## Work instruction
Within the data that follows, set down exactly the lines from the one containing "網頁設計 (792, 2508)" through the one containing "[【交通部都規定了！團購超划算！！】] (298, 1438)", both ends included.

Pixel coordinate grounding data:
- - - - - - -
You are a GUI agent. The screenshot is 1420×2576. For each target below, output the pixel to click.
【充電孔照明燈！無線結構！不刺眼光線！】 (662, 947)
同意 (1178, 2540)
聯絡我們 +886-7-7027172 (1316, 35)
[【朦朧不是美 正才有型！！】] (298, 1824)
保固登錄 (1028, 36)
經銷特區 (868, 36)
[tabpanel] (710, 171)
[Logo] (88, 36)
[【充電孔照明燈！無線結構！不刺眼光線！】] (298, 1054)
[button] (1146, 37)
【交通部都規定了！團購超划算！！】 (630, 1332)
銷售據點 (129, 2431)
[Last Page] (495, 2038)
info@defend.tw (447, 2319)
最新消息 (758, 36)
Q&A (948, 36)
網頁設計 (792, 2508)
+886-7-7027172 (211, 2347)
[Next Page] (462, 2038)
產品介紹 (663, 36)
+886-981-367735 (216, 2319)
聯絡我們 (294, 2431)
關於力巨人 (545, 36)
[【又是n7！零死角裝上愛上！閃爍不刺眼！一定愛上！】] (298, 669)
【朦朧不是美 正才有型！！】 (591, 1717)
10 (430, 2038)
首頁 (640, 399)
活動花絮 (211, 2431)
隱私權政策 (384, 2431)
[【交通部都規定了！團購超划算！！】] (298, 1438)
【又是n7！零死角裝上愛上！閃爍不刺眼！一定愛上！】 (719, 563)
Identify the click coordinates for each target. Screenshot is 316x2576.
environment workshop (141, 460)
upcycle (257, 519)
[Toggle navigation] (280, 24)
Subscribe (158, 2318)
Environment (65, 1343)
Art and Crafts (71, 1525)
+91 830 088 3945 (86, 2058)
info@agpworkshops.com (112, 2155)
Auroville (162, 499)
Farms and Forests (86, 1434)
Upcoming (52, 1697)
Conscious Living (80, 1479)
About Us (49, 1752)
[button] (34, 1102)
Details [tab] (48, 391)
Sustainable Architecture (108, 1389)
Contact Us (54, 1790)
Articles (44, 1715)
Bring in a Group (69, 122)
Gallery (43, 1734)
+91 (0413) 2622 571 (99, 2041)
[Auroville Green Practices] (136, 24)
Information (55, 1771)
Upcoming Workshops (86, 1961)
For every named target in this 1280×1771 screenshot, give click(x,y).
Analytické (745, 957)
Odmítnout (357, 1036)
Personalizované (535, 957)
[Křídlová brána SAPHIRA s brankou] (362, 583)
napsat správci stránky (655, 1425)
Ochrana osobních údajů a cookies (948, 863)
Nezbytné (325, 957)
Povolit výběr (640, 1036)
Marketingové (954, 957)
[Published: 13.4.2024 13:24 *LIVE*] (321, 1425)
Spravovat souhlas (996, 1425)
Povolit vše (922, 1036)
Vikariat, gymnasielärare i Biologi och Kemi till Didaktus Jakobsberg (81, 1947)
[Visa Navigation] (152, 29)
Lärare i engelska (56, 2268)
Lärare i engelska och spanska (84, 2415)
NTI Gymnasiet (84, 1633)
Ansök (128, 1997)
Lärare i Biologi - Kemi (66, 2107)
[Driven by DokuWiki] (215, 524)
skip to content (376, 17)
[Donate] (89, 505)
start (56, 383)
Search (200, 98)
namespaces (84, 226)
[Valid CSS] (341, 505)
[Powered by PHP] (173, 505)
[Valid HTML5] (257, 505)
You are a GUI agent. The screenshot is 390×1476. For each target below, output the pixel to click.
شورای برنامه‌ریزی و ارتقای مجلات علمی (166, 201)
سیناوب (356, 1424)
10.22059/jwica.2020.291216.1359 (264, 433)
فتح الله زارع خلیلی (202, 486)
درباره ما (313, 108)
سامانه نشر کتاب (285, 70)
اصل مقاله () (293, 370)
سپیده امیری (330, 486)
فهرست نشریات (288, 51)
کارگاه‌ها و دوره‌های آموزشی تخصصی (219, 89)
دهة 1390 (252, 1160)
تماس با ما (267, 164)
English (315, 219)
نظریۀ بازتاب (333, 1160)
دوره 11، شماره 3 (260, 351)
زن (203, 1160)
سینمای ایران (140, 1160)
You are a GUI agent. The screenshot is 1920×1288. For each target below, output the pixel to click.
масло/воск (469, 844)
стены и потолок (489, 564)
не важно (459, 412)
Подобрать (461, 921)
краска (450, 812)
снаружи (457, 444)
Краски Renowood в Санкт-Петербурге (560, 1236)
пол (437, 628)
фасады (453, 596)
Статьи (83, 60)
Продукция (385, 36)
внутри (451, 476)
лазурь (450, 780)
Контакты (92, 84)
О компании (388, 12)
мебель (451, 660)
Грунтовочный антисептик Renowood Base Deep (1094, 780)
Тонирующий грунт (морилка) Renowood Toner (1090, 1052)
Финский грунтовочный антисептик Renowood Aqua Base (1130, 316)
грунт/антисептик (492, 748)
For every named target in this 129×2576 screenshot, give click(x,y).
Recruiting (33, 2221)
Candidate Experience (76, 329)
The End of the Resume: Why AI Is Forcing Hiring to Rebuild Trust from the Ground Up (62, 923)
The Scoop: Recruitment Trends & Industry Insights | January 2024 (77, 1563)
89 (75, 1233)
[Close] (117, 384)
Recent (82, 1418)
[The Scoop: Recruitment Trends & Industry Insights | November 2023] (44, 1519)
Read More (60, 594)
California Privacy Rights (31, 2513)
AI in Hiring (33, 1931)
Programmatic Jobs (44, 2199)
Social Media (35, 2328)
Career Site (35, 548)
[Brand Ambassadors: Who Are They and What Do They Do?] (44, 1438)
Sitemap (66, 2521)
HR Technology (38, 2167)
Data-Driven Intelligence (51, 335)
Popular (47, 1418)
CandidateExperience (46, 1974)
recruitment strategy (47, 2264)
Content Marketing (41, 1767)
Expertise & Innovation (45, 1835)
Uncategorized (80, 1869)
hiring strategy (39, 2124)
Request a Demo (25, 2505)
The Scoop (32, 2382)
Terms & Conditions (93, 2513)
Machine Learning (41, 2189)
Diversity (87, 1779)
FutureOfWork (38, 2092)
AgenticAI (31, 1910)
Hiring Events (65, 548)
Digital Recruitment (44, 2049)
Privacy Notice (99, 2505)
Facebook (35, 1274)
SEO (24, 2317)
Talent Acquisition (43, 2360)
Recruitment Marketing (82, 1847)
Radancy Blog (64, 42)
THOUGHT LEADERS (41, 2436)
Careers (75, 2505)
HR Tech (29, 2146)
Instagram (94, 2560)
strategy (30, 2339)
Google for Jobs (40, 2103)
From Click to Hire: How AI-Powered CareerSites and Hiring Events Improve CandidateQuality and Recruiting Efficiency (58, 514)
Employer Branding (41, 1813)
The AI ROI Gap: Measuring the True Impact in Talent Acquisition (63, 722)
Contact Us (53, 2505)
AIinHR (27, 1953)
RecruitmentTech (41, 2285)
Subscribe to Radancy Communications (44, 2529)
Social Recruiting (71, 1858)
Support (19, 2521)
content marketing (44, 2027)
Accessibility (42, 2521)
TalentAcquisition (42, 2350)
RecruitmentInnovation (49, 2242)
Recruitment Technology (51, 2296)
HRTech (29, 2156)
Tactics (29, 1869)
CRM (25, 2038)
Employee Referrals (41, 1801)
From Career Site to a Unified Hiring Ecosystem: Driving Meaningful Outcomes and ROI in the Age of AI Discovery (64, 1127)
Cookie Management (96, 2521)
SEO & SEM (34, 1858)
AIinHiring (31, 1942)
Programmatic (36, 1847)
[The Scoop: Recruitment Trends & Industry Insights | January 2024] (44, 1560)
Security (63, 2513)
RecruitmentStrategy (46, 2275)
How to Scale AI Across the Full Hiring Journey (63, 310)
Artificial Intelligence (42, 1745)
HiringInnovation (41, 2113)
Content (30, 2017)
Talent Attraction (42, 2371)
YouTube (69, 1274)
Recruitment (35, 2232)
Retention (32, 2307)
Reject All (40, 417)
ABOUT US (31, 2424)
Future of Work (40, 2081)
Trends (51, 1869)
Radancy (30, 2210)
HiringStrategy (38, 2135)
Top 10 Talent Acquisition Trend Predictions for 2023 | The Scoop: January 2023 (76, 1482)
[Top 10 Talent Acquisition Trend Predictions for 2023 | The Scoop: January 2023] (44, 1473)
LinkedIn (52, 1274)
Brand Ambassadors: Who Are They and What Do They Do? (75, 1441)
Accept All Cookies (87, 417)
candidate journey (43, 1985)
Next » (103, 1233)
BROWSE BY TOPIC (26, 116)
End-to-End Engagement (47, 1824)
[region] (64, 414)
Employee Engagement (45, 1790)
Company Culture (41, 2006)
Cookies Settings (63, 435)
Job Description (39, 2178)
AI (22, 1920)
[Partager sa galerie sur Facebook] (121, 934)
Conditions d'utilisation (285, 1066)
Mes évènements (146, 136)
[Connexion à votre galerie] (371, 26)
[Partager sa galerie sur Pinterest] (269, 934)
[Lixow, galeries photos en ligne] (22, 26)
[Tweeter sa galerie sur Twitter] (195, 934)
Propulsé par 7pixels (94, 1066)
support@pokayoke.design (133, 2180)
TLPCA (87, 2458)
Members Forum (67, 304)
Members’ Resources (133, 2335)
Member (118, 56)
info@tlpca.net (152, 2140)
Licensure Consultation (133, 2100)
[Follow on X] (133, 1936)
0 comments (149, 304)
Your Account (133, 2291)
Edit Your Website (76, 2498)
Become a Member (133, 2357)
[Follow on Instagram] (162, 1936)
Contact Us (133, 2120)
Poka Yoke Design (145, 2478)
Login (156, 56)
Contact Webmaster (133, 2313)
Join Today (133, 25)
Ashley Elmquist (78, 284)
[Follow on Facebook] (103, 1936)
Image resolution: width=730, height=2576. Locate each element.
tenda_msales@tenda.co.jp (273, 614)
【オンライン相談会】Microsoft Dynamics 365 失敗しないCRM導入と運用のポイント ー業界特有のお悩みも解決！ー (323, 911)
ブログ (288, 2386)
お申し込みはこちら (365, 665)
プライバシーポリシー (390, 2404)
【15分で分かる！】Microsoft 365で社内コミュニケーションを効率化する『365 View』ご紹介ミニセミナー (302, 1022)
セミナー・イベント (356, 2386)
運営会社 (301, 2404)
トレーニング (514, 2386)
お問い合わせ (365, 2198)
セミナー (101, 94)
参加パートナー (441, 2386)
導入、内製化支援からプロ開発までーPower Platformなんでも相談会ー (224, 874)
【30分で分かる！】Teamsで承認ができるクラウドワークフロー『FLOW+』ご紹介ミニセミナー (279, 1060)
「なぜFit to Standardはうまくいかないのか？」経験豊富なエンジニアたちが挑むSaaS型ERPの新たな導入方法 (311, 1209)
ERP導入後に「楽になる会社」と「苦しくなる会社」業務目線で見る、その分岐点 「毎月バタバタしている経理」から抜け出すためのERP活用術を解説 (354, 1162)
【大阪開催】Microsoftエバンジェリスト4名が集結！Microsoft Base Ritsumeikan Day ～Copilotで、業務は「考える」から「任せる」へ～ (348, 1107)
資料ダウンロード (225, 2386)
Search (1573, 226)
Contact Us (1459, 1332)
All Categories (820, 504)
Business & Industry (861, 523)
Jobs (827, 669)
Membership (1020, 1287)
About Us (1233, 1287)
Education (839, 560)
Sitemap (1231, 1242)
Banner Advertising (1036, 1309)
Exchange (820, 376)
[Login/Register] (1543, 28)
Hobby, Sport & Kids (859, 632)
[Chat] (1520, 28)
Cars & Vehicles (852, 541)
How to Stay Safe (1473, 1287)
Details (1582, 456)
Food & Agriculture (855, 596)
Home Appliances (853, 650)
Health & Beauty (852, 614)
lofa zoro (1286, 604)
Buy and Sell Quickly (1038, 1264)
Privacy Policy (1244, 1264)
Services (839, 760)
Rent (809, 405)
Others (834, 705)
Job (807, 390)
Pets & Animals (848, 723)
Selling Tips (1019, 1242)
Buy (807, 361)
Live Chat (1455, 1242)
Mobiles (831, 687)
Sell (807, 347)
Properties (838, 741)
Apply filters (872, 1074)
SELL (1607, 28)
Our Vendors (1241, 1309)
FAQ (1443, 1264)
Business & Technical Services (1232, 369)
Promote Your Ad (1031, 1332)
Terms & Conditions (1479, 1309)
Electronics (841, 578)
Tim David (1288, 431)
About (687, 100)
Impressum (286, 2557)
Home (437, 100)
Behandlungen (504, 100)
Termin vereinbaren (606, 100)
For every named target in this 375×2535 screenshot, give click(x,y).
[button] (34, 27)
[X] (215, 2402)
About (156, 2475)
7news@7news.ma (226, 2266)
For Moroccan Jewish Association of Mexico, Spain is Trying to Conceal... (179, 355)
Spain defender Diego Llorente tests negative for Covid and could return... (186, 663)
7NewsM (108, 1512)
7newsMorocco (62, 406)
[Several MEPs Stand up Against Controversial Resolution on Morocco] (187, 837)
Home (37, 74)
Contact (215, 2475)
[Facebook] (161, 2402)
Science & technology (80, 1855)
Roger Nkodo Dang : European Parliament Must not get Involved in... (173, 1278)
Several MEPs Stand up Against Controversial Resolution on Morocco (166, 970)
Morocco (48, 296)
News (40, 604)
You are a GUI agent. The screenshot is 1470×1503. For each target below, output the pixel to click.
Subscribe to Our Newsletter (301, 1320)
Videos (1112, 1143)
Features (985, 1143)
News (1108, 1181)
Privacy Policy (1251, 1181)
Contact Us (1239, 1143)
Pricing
- - - - - - -
## Response
網頁設計 (792, 2508)
+886-7-7027172 (211, 2347)
[Next Page] (462, 2038)
產品介紹 (663, 36)
+886-981-367735 (216, 2319)
聯絡我們 (294, 2431)
關於力巨人 (545, 36)
[【又是n7！零死角裝上愛上！閃爍不刺眼！一定愛上！】] (298, 669)
【朦朧不是美 正才有型！！】 (591, 1717)
10 (430, 2038)
首頁 (640, 399)
活動花絮 (211, 2431)
隱私權政策 (384, 2431)
[【交通部都規定了！團購超划算！！】] (298, 1438)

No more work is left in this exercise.